The shortest days of the year are here. In my family’s Scandinavian tradition, TODAY, December 13 is Santa Lucia Day. According to legend, she brought food and aid to Christians hiding in the catacombs in the third century. In the annual holiday festivals, Lucia is represented by a blonde girl in a white dress with a red sash who wears a crown of candles on her head to bring light to the long dark winter.
The solstice will occur at 4:44 am on Wednesday, December 21. Then, as the days begin to lengthen, the cold strengthens.
In the cold months when the days are shorter, we need to sleep more. Twelve hours of sleep during the shortest days of the year is recommended. Yes, really. Sleep is seasonal and it’s only natural.
Failing to get enough sleep heightens the risk for a variety of major illnesses, including cancer, heart disease, diabetes, and obesity, according to findings from the Harvard Nurses’ Health Study. Contrary to popular misconception, you cannot make up sleep you lose, reports the National Sleep Foundation.
Many of us deprive ourselves of sleep to the point where it is dangerous to drive, according to studies by the Federal Highway Administration’s Turner-Fairbank Highway Research Center. We push ourselves to the limits during this hectic time of year right when our mammalian bodies want to hibernate.
Sleep is the body’s restorative process. It’s inexpensive preventative health care. It is when we are too tired that accidents happen, mistakes are made, and we tax our immune systems. We make ourselves more vulnerable to germs and viruses.
The body’s way of conserving energy during winter is sleep and this can mean a savings to your electric bill. If you are awake primarily in daylight hours and asleep for most of the hours in darkness, then you’re consuming less energy. It’s hard for us to imagine what it was like before electricity became widely available. When the Rural Electrification Act of 1936 passed, electricity became accessible to rural folk at the same price as city people paid. Night turned into day. And a “day” became three eight-hour work shifts.
Before electricity, when it got dark at night, people went to bed. And slept. This nineteenth century nocturnal pattern constituted common sense. Remember Benjamin Franklin’s motto:
“Early to bed, early to rise, makes a man healthy, wealthy, and wise.”
When psychiatrist Thomas Wehr and his colleagues at the National Institute of Mental Health simulated the daylight hours of a winter day and conducted a study with subjects who went into the dark at 6 pm to lie down and rest until the lights came back on at 8 am.

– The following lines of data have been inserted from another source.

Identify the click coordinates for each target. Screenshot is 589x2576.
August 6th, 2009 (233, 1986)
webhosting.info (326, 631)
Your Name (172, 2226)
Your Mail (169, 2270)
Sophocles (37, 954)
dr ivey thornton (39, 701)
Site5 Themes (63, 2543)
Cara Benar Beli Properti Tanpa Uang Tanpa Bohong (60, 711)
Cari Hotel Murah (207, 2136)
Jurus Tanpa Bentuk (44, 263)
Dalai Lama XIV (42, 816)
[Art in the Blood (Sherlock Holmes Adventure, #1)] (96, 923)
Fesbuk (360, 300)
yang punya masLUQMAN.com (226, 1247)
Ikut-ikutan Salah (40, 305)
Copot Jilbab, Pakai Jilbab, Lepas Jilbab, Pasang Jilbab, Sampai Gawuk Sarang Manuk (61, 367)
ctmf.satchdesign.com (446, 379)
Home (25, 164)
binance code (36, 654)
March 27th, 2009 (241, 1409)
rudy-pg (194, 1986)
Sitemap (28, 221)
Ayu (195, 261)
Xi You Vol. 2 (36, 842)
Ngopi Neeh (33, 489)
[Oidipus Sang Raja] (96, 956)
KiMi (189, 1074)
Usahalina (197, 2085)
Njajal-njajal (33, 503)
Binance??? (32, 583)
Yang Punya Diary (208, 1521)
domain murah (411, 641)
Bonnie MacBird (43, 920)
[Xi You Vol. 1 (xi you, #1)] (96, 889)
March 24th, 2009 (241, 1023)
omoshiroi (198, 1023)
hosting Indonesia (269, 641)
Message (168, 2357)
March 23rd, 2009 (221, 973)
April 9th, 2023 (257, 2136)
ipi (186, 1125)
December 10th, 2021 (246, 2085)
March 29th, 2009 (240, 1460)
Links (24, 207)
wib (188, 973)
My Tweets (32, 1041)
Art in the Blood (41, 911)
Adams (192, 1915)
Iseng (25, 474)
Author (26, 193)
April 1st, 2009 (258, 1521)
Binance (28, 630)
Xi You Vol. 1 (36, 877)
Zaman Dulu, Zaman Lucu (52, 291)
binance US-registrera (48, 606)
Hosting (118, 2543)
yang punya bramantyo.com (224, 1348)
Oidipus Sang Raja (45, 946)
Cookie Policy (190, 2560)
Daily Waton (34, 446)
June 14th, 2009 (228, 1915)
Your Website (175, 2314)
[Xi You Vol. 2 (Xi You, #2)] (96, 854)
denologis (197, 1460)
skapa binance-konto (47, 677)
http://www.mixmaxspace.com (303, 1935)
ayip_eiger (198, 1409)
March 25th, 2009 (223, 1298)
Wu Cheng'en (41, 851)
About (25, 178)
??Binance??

Similar to the records of people from the 1800s, Wehr found subjects slept a “dead sleep” and later a “morning sleep” with a wakeful period described as a watch in between. The longer night gives rise to a sort of mid-night comfort, an hour or more of quiet contemplation and reflection.
This is the magic hour for creative connections to be made, whether subtly in a pre-conscious state of awareness or in sudden Eureka moments that drive a writer from bed to write down notes. For writers, sleep is essential to the creative process. Deep sleep. Dream sleep. To be rested allows the writer to focus. When you get too tired, you can forget about making any progress on your manuscript. Take a nap. Permission granted.
Getting good sleep doesn’t cost anything. You don’t have to join a club or pass a test or subscribe online. And it will save you money, energy, and years on your life. Research from Harvard Medical School found an increased risk of mortality among those who sleep less than six hours a night.
Live by the seasons—and by the Sun, the Moon, the stars—and fall into a natural rhythm of sleep and wakefulness. Your increased performance, improved health, energy savings, and sense of well-being will provide positive reinforcements to the change in your sleep patterns.
Sleep more. Write more. And to all a Good Night!